_WHAT YOU HAVE TO DO_. From the first line of the material up to and including the line that contains "coordinates (360, 328).", put each line into a JSON list as its own string. Leave out any blank lines.

_INFORMATION GIVEN_.

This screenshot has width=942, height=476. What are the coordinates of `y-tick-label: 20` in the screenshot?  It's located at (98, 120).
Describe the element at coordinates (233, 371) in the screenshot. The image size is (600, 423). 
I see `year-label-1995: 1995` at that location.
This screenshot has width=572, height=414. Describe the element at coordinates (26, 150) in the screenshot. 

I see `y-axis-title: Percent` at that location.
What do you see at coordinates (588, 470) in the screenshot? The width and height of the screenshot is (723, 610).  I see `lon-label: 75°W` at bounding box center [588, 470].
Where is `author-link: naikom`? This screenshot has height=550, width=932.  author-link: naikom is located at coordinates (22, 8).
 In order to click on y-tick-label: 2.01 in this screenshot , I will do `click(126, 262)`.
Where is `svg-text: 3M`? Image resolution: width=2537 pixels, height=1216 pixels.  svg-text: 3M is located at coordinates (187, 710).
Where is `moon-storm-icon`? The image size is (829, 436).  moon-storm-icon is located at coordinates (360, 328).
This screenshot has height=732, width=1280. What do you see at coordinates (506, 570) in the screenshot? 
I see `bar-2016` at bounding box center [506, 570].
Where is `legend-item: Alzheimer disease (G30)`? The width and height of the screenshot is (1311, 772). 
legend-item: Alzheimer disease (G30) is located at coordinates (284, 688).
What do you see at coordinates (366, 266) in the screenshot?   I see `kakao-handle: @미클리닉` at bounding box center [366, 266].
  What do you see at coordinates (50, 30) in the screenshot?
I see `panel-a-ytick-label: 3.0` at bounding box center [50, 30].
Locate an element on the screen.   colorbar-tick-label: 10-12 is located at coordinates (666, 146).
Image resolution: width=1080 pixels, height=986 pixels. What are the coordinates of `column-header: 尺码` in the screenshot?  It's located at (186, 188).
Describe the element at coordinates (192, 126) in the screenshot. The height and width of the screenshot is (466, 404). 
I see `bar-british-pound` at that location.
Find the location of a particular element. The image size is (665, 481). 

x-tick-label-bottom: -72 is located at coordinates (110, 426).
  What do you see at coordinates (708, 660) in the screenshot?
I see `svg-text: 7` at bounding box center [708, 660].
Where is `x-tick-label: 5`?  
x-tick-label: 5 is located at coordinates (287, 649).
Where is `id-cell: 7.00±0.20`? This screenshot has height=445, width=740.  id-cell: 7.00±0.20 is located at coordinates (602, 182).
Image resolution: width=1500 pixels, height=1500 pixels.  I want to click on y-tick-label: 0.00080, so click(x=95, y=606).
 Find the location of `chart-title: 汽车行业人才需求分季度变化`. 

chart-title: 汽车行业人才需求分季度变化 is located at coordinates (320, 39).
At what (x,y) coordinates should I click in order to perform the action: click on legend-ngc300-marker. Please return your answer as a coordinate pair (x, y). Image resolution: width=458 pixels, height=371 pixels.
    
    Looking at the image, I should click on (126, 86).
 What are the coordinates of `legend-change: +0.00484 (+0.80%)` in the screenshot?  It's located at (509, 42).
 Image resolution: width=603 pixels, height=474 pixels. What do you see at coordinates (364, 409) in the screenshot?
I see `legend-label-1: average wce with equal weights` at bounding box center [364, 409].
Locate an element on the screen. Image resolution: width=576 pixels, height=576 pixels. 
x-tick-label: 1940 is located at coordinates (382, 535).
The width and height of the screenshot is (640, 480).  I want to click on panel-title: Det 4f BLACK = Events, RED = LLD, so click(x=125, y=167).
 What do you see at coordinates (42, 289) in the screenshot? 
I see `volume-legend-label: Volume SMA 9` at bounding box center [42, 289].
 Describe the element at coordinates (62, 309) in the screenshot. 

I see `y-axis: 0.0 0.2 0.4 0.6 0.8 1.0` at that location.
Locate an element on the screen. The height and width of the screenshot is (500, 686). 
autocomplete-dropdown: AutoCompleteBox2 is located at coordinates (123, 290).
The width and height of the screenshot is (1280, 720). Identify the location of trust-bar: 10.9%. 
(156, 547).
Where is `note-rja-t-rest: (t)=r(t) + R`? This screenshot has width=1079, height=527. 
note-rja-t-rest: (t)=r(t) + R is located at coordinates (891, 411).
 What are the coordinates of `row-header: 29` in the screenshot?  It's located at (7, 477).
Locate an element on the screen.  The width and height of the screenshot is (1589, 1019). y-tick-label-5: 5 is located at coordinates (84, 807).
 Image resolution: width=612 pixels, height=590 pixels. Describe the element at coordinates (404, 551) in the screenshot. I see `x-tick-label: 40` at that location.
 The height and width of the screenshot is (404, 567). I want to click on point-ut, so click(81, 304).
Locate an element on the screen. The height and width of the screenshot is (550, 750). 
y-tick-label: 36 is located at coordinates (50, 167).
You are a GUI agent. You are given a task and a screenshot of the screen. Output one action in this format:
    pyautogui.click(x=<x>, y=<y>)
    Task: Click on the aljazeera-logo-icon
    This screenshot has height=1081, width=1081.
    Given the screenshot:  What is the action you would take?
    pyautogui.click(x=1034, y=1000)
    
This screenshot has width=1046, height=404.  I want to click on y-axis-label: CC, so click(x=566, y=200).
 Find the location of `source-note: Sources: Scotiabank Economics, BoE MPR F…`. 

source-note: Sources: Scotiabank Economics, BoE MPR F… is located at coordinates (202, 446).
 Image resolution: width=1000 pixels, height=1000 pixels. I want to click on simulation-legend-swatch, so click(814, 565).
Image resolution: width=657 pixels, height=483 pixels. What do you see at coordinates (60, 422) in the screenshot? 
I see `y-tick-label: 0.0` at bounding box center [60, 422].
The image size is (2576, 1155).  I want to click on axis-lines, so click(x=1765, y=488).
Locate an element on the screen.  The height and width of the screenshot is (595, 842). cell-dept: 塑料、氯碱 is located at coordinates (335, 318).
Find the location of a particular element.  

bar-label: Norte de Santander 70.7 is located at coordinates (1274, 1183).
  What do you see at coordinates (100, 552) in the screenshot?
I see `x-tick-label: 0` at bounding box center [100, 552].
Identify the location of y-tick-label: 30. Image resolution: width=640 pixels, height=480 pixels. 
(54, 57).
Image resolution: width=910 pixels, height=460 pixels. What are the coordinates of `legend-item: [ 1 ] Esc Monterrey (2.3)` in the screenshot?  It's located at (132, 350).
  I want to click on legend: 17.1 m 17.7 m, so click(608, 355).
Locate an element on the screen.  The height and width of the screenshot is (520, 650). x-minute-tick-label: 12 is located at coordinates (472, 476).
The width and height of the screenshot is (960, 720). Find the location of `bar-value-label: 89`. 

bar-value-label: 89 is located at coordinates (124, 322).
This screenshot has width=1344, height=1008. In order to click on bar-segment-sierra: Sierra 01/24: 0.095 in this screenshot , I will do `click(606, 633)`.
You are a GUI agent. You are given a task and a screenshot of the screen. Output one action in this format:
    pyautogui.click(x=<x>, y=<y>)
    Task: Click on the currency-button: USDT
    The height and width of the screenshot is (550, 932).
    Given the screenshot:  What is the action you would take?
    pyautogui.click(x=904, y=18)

_RESULT OF THE EXERCISE_.
[
  "This screenshot has width=942, height=476. What are the coordinates of `y-tick-label: 20` in the screenshot?  It's located at (98, 120).",
  "Describe the element at coordinates (233, 371) in the screenshot. The image size is (600, 423). ",
  "I see `year-label-1995: 1995` at that location.",
  "This screenshot has width=572, height=414. Describe the element at coordinates (26, 150) in the screenshot. ",
  "I see `y-axis-title: Percent` at that location.",
  "What do you see at coordinates (588, 470) in the screenshot? The width and height of the screenshot is (723, 610).  I see `lon-label: 75°W` at bounding box center [588, 470].",
  "Where is `author-link: naikom`? This screenshot has height=550, width=932.  author-link: naikom is located at coordinates (22, 8).",
  " In order to click on y-tick-label: 2.01 in this screenshot , I will do `click(126, 262)`.",
  "Where is `svg-text: 3M`? Image resolution: width=2537 pixels, height=1216 pixels.  svg-text: 3M is located at coordinates (187, 710).",
  "Where is `moon-storm-icon`? The image size is (829, 436).  moon-storm-icon is located at coordinates (360, 328)."
]